Beyond that, there are several other activations and marketing efforts I’m involved in, all aimed at creating value, pushing boundaries, and ensuring that our work at Huemaine continues to  innovate in the industry.

Deeds Magazine: What role does fashion play in your life beyond your professional engagements, and how do you see it evolving in the future?

Chisom Njoku: Fashion is one of my escapes—it’s a way for me to relax and express myself outside of the pressures of work. I’ve always had a love for fashion, and over the years, I’ve built an interesting collection of pieces, from jewelry to clothes. Fashion allows me to express how I’m feeling at any given moment, and it’s something that I find joy in, whether it’s putting together an outfit for an event or just experimenting with looks late at night.

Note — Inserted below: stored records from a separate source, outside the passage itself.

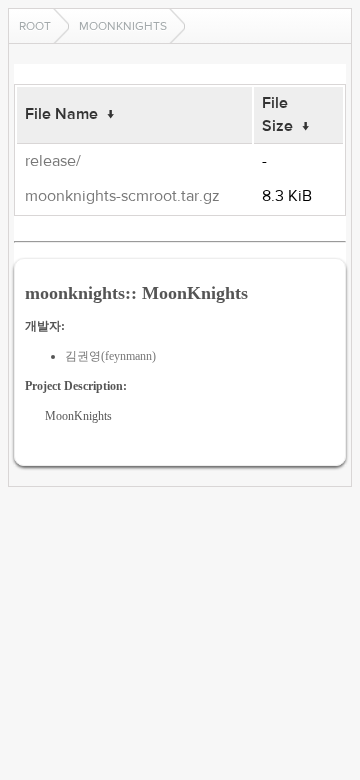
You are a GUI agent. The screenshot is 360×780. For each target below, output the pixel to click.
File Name (61, 114)
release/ (53, 161)
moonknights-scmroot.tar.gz (122, 196)
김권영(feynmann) (110, 356)
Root (35, 26)
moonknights (123, 26)
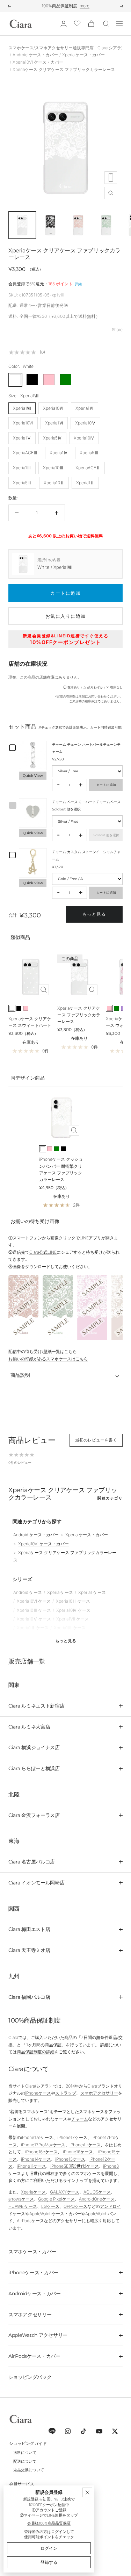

Dressing up is more than just about looking good for me; it’s a form of creative expression. Sometimes, even in the middle of the night, I’ll find myself trying on different outfits, just for the thrill of it. It’s a way to de-stress, to connect with myself, and to enjoy the process of creating something beautiful. I see my relationship with fashion evolving as I continue to explore new designers, new styles, and new ways to express myself through what I wear.

Deeds Magazine: Which designers or brands do you consider your go-to for both professional and casual settings?

Chisom Njoku:  For professional settings, I gravitate towards Hugo Boss, Prada, and Tom Ford. These brands offer a level of sophistication and elegance that suits the environments I often find myself in. When it comes to casual settings, I love Ashluxe, Balenciaga, and several Nigerian brands like David Blackmoore and Tuff. My favorite shoes for casual wear are Air Forces—I have them in many different variations, from suede to leather, in a range of colors. I love them. I feel like those are my most comfortable shoes.

Deeds Magazine: How do you incorporate cultural influences into your work, and what impact do they have on your overall brand?

Chisom Njoku: Culture is everything to me. It’s what shapes our world and makes us who we are. When I work on campaigns, I make sure to push the Nigerian and African conversation forward. Whether it’s through marketing Afrobeats with Wizkid or ensuring that African creatives are represented globally, I’m always looking to influence the culture in a meaningful way.

For instance, with the Made in Lagos campaign for Wizkid, the idea was to emphasize African pride, to show the world what African creativity looks like. We focused on the visuals, the storytelling, and the overall branding to make sure it resonated not just locally but globally. This approach helped elevate the entire genre of Afrobeats and created a new appreciation for African music worldwide. For me, it’s about creating a legacy and ensuring that our voices are heard on a global stage. And Essence happened, and Tems came out from that, and is now, you know, Grammy Award-winning, Emmy Award-winning. Culture is a significant part of my work, and it’s what drives me to keep pushing boundaries and innovating.

Deeds Magazine: Lastly, how do you stay motivated and inspired to continually innovate in the luxury and media industries?

Chisom Njoku:  I don’t allow myself to get too comfortable. I’m always looking beyond what’s happening in my immediate space, seeking inspiration from global trends, and thinking about how to push things further. Whether it’s exploring new technologies, innovative marketing techniques, or simply staying on top of what’s happening in different parts of the world, I’m constantly evolving and challenging the status quo.

One thing that keeps me motivated is the knowledge that there’s always more to learn, more to do, and more to achieve. I look at how things are being done in places like Seoul, London, or Dubai, and I think about how we can incorporate those ideas into our work. I’m always looking for new ways to market, new ways to brand, and new ways to tell stories. It’s about not settling for what’s already been done but always striving to do something new, something better. That’s what keeps me going.